Each column represents one of the 138 lung cancer samples as ordered in Fig 1. SCC samples are colored brown and AC samples are colored blue. Each row represents a Wnt pathway gene in Table 2, ranked according to p-value. Red and blue cells indicate overexpression and down-regulation, respectively, of individual genes in specific samples.

Figure 5. Confirmation of Wnt/PCP signature in SCC of lung.

A) Activation of Wnt/PCP signaling in SCC of lung was confirmed in a second independent expression data set. Samples from an additional lung cancer data set were also evaluated for Wnt/PCP signaling using the same scoring system applied to the initial data set.

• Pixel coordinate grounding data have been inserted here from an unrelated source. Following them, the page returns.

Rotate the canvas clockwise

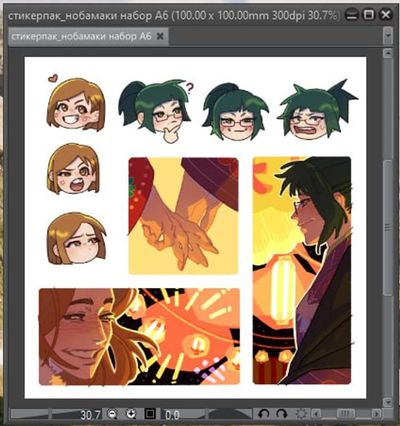282,414
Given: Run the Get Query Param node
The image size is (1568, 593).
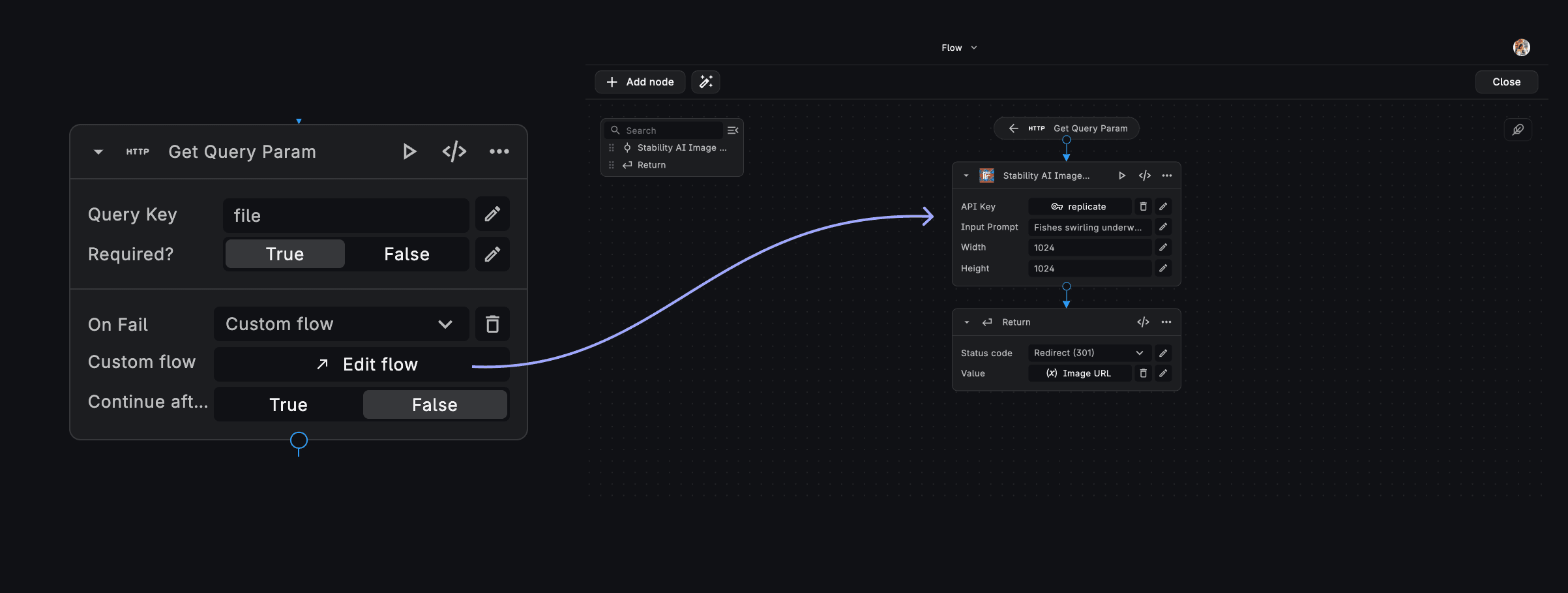Looking at the screenshot, I should (409, 151).
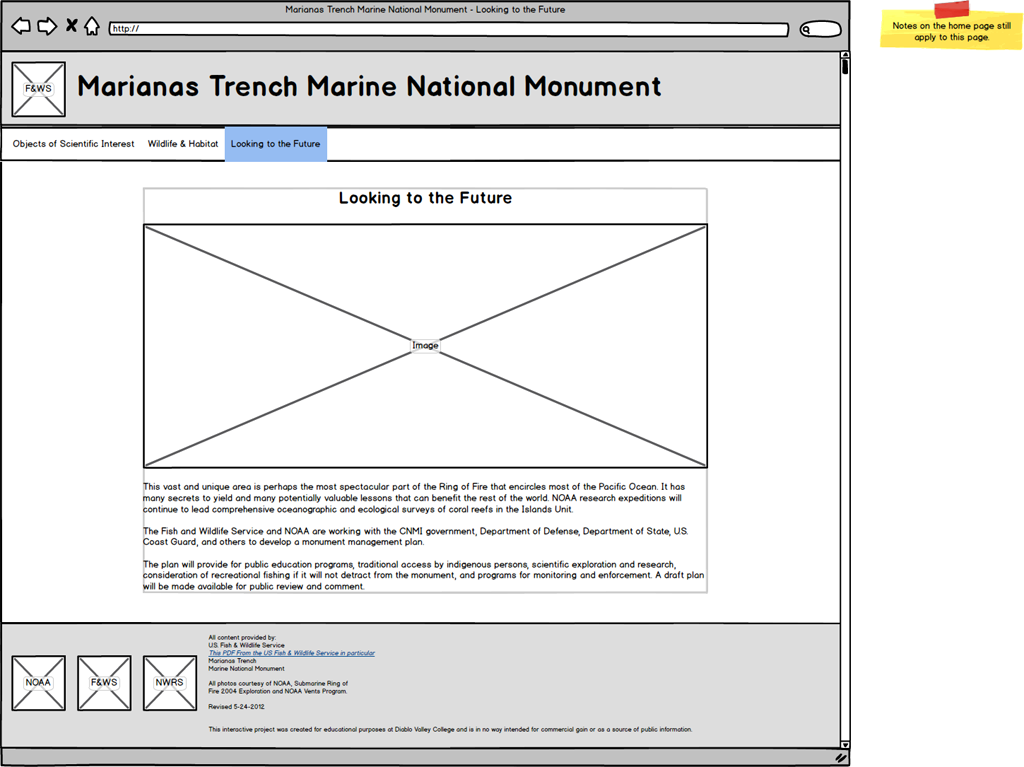1024x767 pixels.
Task: Click the search box magnifier icon
Action: pos(807,30)
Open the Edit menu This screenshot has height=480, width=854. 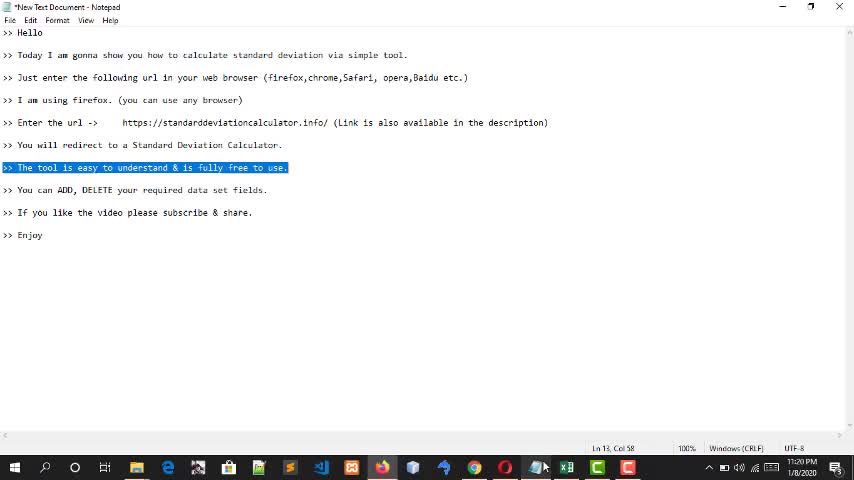pos(31,20)
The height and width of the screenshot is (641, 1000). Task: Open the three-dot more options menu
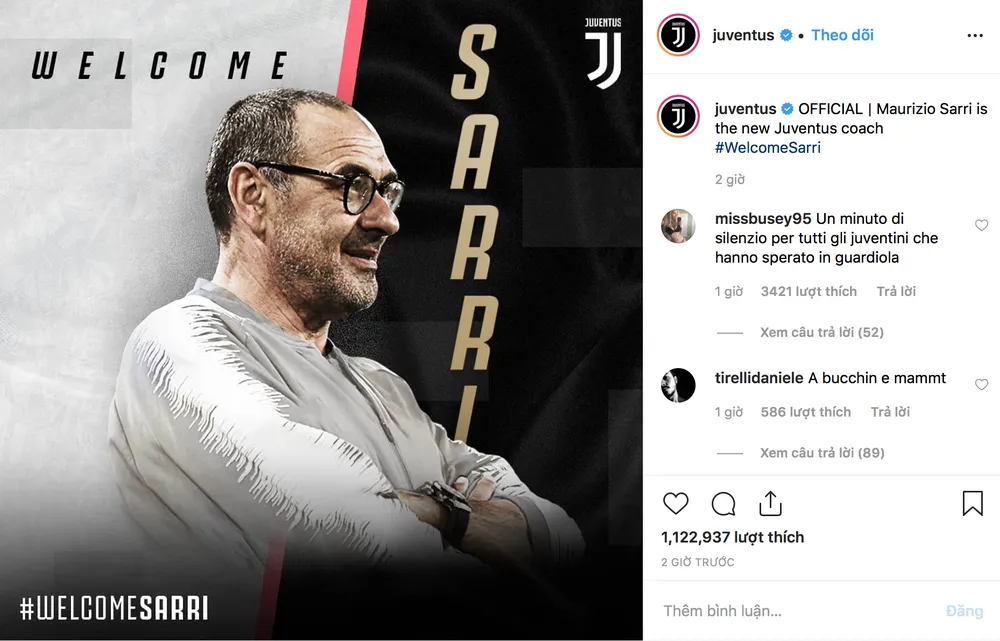click(974, 35)
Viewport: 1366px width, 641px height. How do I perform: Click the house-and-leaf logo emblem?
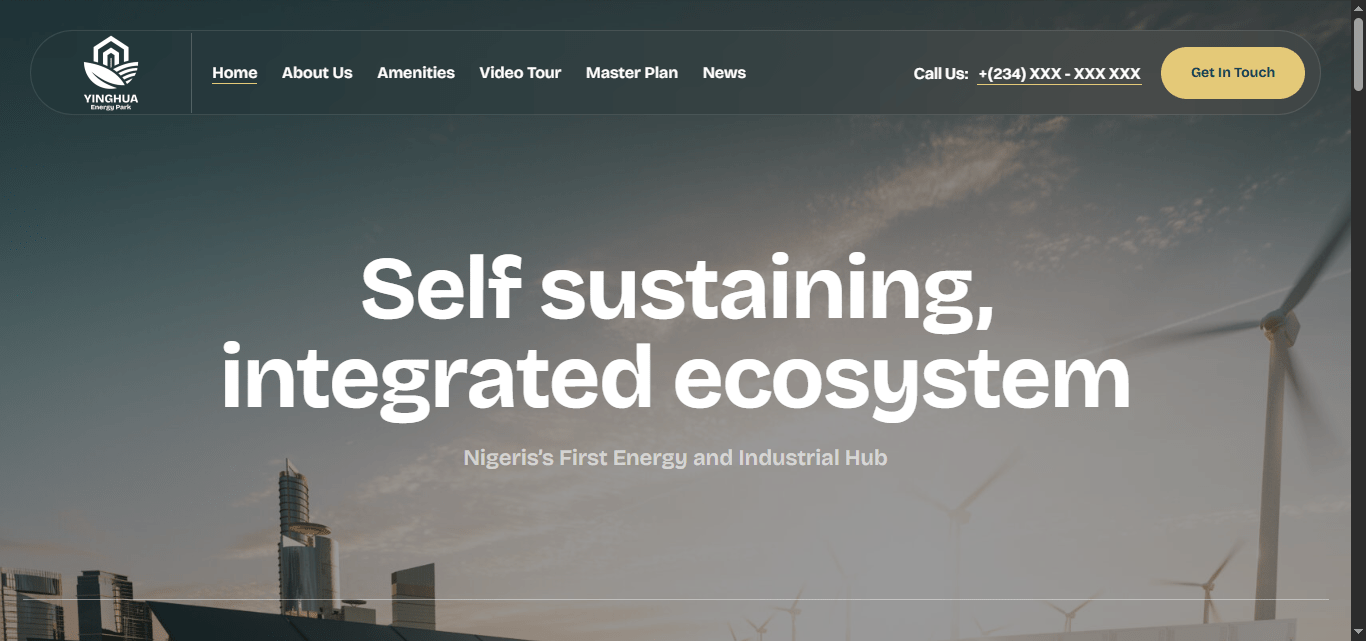111,62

Results showed a strong enrichment of SCC among high-scoring samples. B) Quantitative PCR was also done on three Wnt pathway genes (FZD6, DVL3, WNT5A) in 40 commercially-obtained lung cancer samples. The expression of WNT5A and FZD6were significantly higher in SCC samples. C) RT-PCR confirmed overexpression of Wnt pathway components in SCC of lung. The expression of nine genes in the Wnt pathway was measured in 12 SCC and 12 non-SCC lung samples. All expression measurements were relative to matched normal lung samples. These data showed consistent upregulation in SCC relative to non-SCC samples. Actin was used as a control for normalization.